Heat therapies can be a powerful tool on your road to recovery, but the trick to avoid overtaxing your body is to start low and go slow: Begin with as little as five minutes a day. If you can handle that, gradually work your way up to a longer duration.
Joint pain from any cause can play a role in keeping you awake at night. But sleep is one of the body’s most crucial requirements to repair itself.
To get the recommended seven to eight hours of sleep per night, allow for time to relax, unwind, and get comfortable before bed — which may mean tweaking your nighttime routine to factor in the amount of time it takes you to fall asleep. “I try to allot eight to nine hours for sleep every single night, so even if I have trouble falling asleep, I get at least the minimal amount that I need to function every day and reduce pain,” says Dr. Rawls.
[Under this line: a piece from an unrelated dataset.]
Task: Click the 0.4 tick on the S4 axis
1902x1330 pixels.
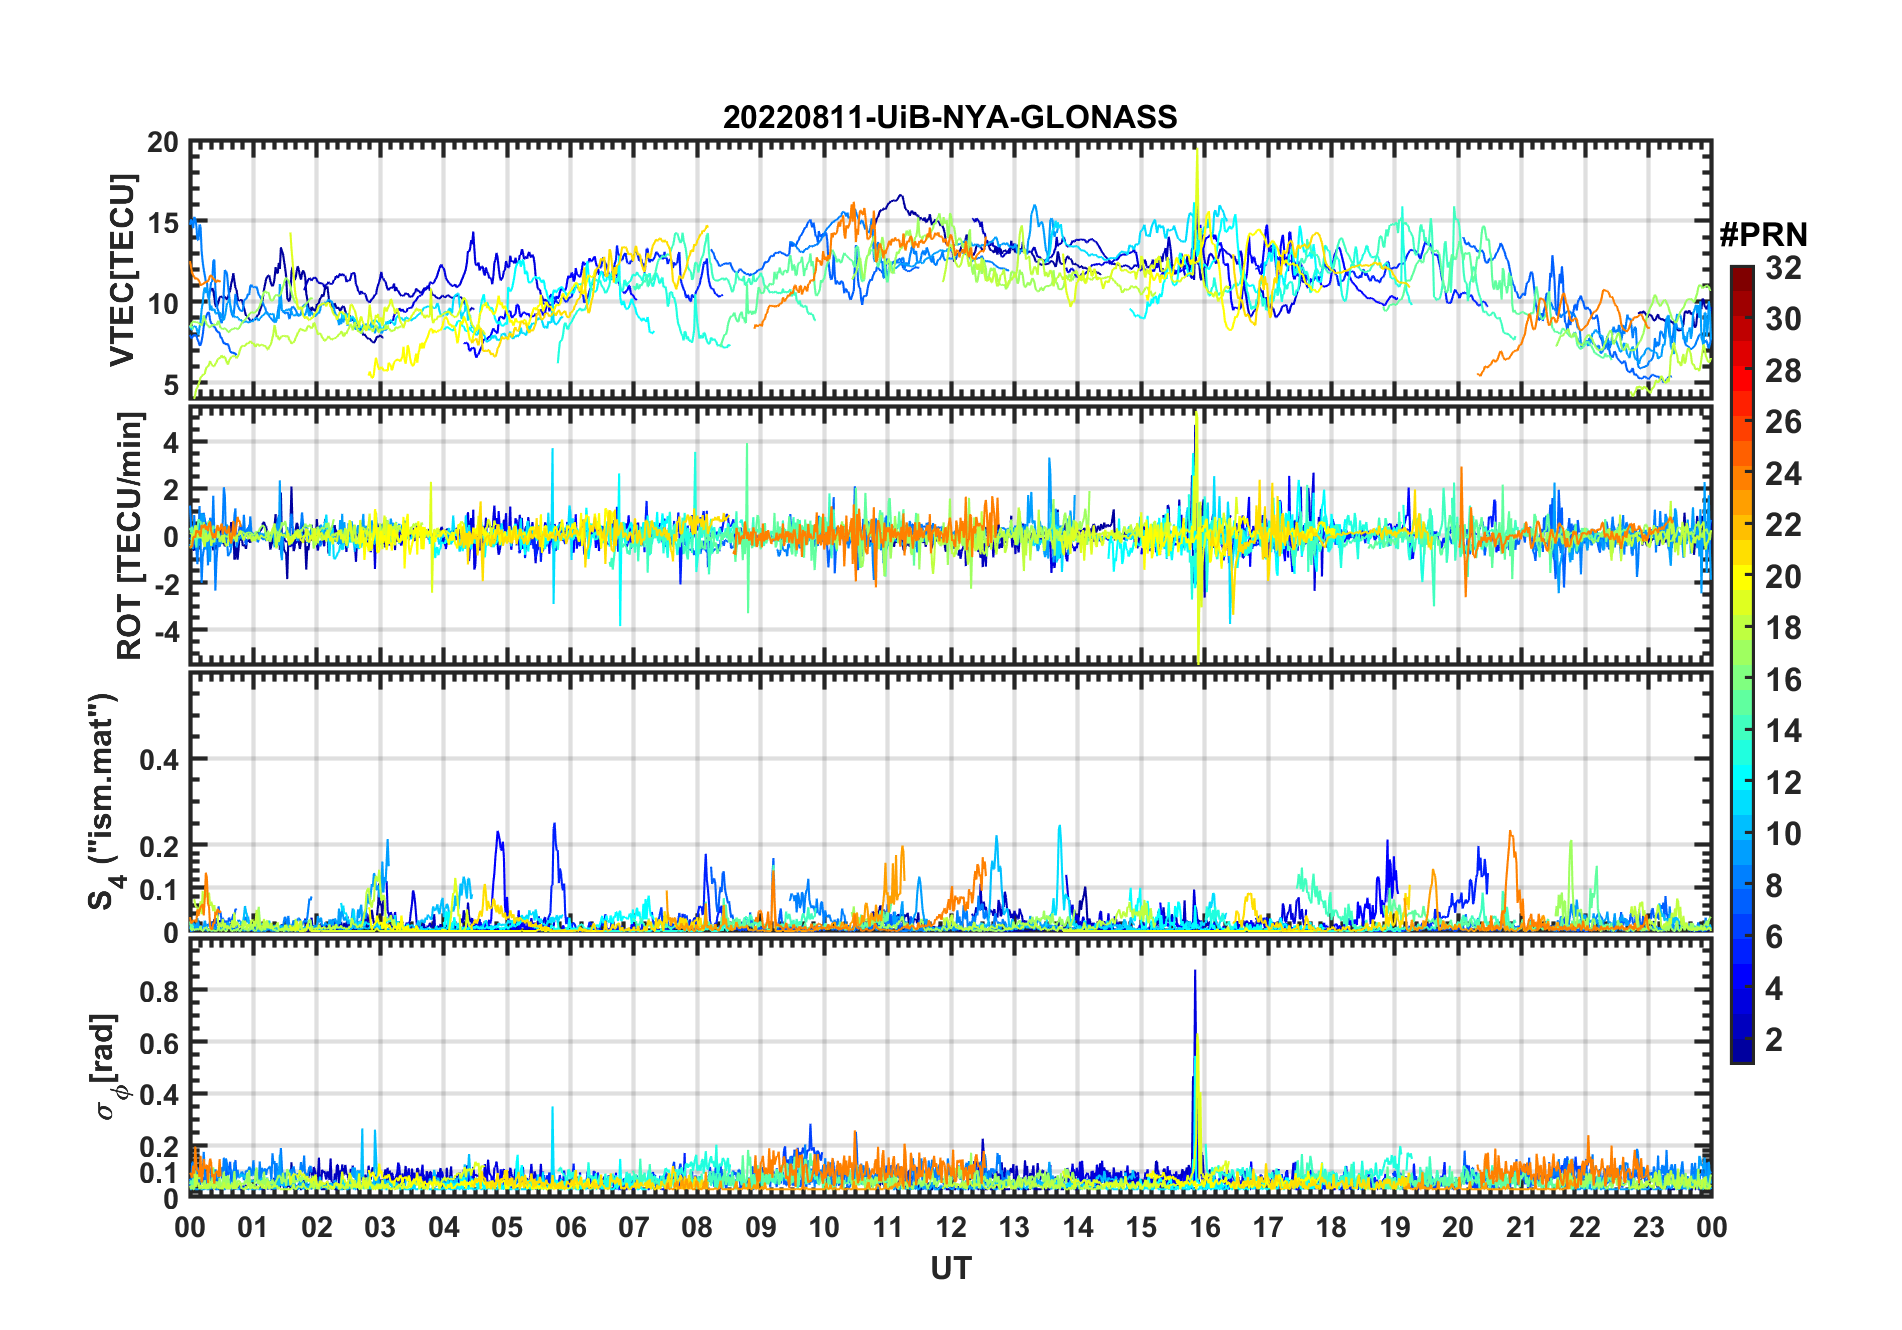Action: pyautogui.click(x=161, y=759)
Other ways to get the necessary shut-eye you crave? Some people might find that they sleep better when they schedule their heat therapies in the evening. Both the heat from the infrared rays and a warm bath may help to bring on the calm. Plus, gentle, restorative yoga before bed may lessen tension and quiet pain levels.
Living with LA can be challenging to endure. However, joint pain and inflammation don’t have to be insurmountable obstacles. By using a range of natural therapies, most people are able to alleviate discomfort, increase activity levels, and improve their quality of life.